Yo tampoco me lo puedo creer.

—¡Usted… échese atrás! —nos decía a los cubanitos de la cola el sabueso del pito.

—Pase, pase, señor… —le dijo a una pareja de españoles que miraban y escuchaban lo que comentábamos nosotros en la fila.

—No, no… ¡Les toca a ellos! —decían—. ¿Por qué no pasan ellos? —volvían a preguntar.

Y el muy orangután balbuceaba… tartamudeaba sin saber qué decir, hasta que la pareja de españoles dio media vuelta y se fue. Aún recuerdo la mueca vacía en la cara del homínido con pito. Había un personaje en los campos de exterminio de Hitler que era casi tan malo como Hitler: los Sonderkommandos, los prisioneros judíos, o no, que colaboraban con los nazis. En Cuba, llevaban uniforme y walkie-talkie, y se les queda cara de mojón cuando los miramos ahora.

—No sabes lo que me pasó en Etiopía. Yo era, con veinticinco años, el único cirujano para trescientos mil pacientes —me dice Orestes—, un doctor de Santa Clara y con más de veinticinco años fuera de Cuba.

Se da un sorbo y continúa:

—Muchacho… cae un camión de soldados en una mina terrestre… y explota. Y me trajeron veintitrés etíopes lisiados… no sé cuántos sin patas y como diez o doce patas sueltas.
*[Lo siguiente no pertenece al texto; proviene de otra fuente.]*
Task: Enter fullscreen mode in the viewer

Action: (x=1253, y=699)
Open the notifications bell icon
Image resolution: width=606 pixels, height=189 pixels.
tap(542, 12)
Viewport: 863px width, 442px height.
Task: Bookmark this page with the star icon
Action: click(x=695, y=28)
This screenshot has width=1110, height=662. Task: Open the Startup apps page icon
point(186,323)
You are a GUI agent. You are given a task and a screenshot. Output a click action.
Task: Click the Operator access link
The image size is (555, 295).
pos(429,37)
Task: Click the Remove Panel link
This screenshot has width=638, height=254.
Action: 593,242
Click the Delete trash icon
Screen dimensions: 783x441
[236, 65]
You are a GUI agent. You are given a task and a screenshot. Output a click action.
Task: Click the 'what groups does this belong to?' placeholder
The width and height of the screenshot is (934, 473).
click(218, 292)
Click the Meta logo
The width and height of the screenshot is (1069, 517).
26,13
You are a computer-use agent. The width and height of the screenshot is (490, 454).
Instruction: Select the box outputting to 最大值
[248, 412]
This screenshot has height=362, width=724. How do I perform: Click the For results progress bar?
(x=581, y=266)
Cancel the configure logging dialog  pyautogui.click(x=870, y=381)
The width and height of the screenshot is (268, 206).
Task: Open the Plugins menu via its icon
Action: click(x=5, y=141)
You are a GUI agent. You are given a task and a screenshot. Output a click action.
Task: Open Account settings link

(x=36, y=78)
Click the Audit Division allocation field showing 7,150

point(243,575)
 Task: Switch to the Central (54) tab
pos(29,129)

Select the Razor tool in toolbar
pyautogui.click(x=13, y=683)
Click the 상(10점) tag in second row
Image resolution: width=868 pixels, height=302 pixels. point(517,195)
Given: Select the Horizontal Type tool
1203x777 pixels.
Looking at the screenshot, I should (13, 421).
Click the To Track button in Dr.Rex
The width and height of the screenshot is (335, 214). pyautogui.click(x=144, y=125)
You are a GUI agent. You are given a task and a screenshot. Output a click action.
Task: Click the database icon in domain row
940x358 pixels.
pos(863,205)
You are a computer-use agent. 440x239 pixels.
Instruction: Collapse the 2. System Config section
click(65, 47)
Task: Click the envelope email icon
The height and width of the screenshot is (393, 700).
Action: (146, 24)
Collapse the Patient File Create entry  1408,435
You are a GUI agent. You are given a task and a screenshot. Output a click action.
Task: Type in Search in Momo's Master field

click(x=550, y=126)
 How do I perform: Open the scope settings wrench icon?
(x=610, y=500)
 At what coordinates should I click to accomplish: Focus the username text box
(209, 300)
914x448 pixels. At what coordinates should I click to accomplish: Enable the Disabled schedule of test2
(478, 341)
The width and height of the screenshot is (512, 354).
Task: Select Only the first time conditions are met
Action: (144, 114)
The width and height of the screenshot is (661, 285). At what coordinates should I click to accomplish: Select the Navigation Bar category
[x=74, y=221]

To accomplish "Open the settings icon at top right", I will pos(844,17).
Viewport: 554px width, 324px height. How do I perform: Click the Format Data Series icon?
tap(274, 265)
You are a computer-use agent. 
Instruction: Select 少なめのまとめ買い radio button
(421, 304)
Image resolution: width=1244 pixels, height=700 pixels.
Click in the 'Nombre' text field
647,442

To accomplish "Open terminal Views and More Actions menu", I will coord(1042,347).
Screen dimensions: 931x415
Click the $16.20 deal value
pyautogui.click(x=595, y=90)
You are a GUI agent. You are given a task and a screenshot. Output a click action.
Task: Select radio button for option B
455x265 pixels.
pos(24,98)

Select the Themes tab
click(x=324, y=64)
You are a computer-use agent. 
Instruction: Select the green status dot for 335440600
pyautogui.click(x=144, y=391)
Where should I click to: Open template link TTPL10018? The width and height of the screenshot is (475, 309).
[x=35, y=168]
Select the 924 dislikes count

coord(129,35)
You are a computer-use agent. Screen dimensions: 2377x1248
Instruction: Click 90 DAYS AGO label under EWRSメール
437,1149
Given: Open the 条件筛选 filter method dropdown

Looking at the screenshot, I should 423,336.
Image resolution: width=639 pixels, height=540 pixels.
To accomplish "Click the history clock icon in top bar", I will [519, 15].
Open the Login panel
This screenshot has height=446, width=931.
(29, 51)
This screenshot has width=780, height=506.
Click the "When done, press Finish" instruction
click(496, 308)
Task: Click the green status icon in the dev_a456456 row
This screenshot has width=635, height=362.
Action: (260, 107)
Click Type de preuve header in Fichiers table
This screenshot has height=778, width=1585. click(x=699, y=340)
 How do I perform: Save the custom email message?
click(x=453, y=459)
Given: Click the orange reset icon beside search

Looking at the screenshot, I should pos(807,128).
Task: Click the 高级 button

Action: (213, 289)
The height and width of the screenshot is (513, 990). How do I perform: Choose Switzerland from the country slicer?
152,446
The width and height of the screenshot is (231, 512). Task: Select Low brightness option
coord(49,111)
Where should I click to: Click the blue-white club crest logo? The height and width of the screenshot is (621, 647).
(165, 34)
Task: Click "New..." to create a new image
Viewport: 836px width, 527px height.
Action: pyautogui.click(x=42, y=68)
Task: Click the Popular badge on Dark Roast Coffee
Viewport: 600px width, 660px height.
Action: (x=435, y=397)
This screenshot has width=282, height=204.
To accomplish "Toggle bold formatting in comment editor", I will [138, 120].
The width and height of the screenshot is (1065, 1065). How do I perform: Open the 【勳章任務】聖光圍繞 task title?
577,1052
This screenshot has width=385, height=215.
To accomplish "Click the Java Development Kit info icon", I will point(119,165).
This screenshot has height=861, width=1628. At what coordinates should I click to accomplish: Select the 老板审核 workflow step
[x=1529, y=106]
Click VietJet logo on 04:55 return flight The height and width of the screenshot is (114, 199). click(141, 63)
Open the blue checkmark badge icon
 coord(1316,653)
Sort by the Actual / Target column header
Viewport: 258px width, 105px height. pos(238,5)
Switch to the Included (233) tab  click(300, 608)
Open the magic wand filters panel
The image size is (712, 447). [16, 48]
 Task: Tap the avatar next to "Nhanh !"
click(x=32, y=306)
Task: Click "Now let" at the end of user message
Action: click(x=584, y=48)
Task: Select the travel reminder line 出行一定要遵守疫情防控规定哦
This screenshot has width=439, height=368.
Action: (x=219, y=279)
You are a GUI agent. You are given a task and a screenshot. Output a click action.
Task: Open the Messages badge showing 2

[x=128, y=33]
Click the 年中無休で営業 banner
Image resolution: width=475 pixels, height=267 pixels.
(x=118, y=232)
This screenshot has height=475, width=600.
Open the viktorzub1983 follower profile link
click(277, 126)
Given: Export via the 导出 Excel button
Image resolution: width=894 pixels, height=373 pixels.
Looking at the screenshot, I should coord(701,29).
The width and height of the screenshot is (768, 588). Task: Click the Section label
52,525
—Haz lo que puedas —me dijo el jefe.

—¿Y se salvaron? —pregunta alguien.

—Muchacho… mi única preocupación era que no saliera nadie con dos patas izquierdas o dos derechas —respondió Orestes con exageración.

Ya la fiesta es un jolgorio. La peripecia de cómo se fue de Argelia para Etiopía y cómo pudo salir de allí para España es una pequeña novela de viajes del siglo XIX.

Y ahí entra Raúl, otro cirujano, también de Santa Clara, y la historia es más enrevesada aún. Pudo escapar de Mozambique para Portugal gracias a un pasaporte que escondió en sus partes y dijo que lo había perdido al atravesar Sudáfrica.

—¿Y dónde te lo escondiste, Raúl?

—No te lo puedo decir… pero el cartoncito azul ese… jode con cojones… ¡Ño!

Un día alguien contará esas historias, la gran epopeya de cómo el cubano sobrevivió de forma individual en la lucha contra la Gran Hijeputá Colectiva del comunismo, la gran estafa.

De pronto, alguien suelta otra frase del guion:

—¡Y cómo está esta Cuba, señores!

Y se hace un silencio. Un diagnóstico rápido sería: el dengue, el chikungunya, el oropouche, la depauperación, la miseria, la falta de libertad, el tráfico de médicos, el maltrato a los médicos, la insalubridad… Y ellos, que cada día salvan pacientes de otro país donde han ganado una vida digna, se agarran con dos manos a su copa, como si fueran a escuchar alguna confesión que no quieren escuchar.

Darían cualquier cosa por estar allí, ayudando a quienes fueron antes vecinos, amigos de la infancia, parientes.

—Nos han robado un país —me dice Orestes, ya menos elocuente y en un tono menor—. Nos jodieron a todos…

Y se va sirviendo un hilillo de tinto en una copa, como si estuviera drenando una gangrena corrompida. Y hacemos silencio. Un silencio con introspección.